Neben den Regeln zur Datenübermittlung enthält das niedersächsische Psychisch-Kranken-Gesetz, das nach der Änderung Psychisch-Kranken-Hilfe-Gesetz heißen soll, weitere Neuerungen. So sollen etwa die sozialpsychiatrischen Dienste, die Menschen mit psychischen Erkrankungen wohnortnah beraten und begleiten, gestärkt werden. Sie sollen etwa Stellen zur Krisenkoordination einrichten, die auch außerhalb regulärer Öffnungszeiten erreichbar sind.

Die sozialpsychiatrischen Dienste sollen auch an Fallkonferenzen teilnehmen, wenn sie selbst, eine behandelnde Klinik, die Wohnsitzgemeinde des betroffenen Menschen oder die Polizei von einem „erheblichen Fremdgefährdungspotenzial“ ausgehen. Nach Ansicht von Gouzoulis-Mayfrank sollten derartige Fallkonferenzen „nicht generell, sondern anlassbezogen und hochschwellig einberufen werden“. Die DGPPN-Präsidentin weist außerdem darauf hin, dass eine Begleitung durch die sozialpsychiatrischen Dienste einen wirksamen Präventionsbeitrag leisten könne. Die Dienste müssten dann jedoch finanziell und personell entsprechend ausgestattet sein.

„Ärztliche Schweigepflicht steht auf dem Spiel“

Der Vorstand des Vereins „Bundesarbeitsgemeinschaft Psychiatrie-Erfahrener“ hat sich nun, da der Entwurf im Landtag diskutiert wird, in einem offenen Brief an die Abgeordneten des niedersächsischen Landesparlaments gewandt.

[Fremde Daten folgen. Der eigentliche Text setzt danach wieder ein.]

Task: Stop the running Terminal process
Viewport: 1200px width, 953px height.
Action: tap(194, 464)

Der Verein engagiert sich für die Abschaffung von Zwangsmaßnahmen, kritisiert aber auch die geplanten Datenübermittlungsbefugnisse. Die neuen Regelungen würden „Betroffene diskriminieren, indem Krisen als Sicherheitsrisiko statt als Probleme im Leben durch die Polizei und Psychiatrie behandelt werden“. So stehe unter anderem das Vertrauen in die Medizin mit der Schweigepflicht auf dem Spiel, „ein Grundpfeiler jeder Behandlung“.

Der Grünen-Abgeordnete Nicolas Mülbrecht Breer ist Sprecher für Psychiatrie seiner Landtagsfraktion und begrüßt es, dass „sich die Eingaben der Fachwelt im überarbeiteten Entwurf des NPsychKHG wiederfinden“ würden. In einem Positionspapier zur Psychiatrie der niedersächsischen Grünen aus dem November 2025 heißt es unter anderem: „Keine zentrale Erfassung von Erkrankten, Einbindung von Sicherheitsbehörden nur in Einzelfällen“.

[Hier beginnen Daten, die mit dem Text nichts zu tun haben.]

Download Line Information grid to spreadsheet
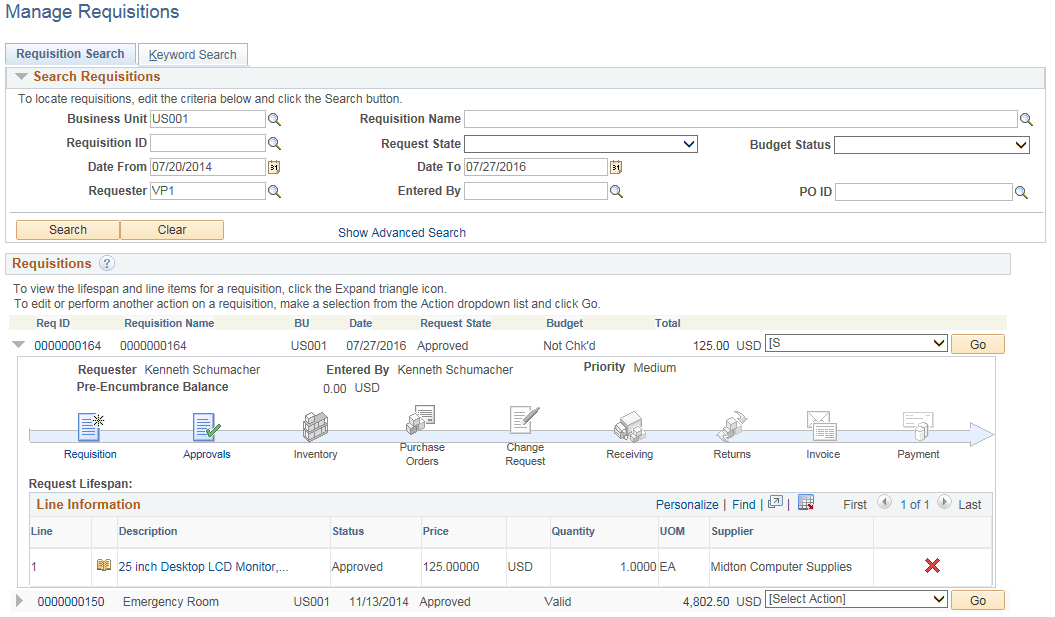The image size is (1055, 617). point(806,503)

Mülbrecht Breer setzt auch im weiteren parlamentarischen Verfahren „auf eine konstruktive Zusammenarbeit mit den jeweiligen Akteur*innen“. Nachdem sich am 5. Februar der Gesundheitsausschuss zum ersten Mal mit dem geplanten Gesetz beschäftigt hat, soll am 16. April dazu eine Sachverständigenanhörung stattfinden. Ziel der rot-grünen Regierungskoalition ist erklärtermaßen, dass das Gesetz bis Juli dieses Jahres in Kraft treten soll.

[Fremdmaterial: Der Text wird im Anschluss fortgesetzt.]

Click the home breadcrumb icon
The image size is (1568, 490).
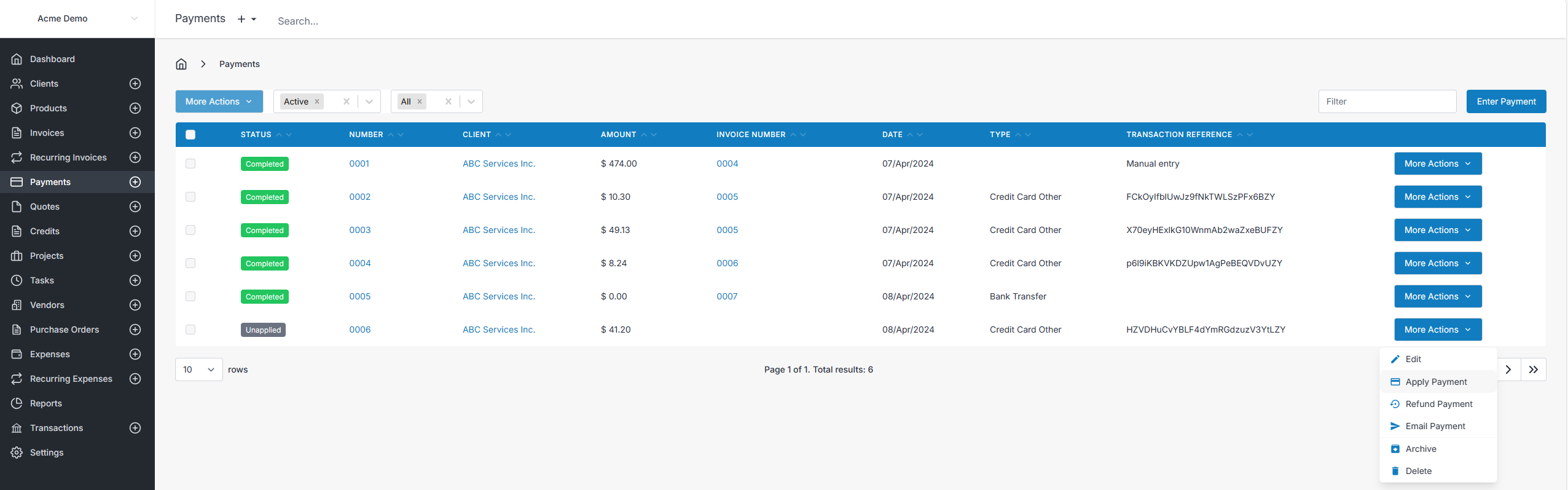coord(181,64)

Der Entwurf für eine Änderung des Landesgesetzes ist nicht die einzige Initiative Niedersachsens für mehr Datenaustausch zu psychisch erkrankten Menschen. Im Januar beschloss der Bundesrat einen Antrag auf Initiative des Landes, der die Bundesregierung auffordert, „insbesondere den Austausch von Gesundheitsdaten und den Erkenntnissen der Gefahrenabwehrbehörden unter datenschutzrechtlichen Vorgaben zu prüfen“ und Gesetze anzupassen. Es soll demnach eine bessere Vernetzung der „Erkenntnisse zwischen Sicherheits-, Gesundheits-, Waffen- und gegebenenfalls anderen relevanten Behörden“ geben.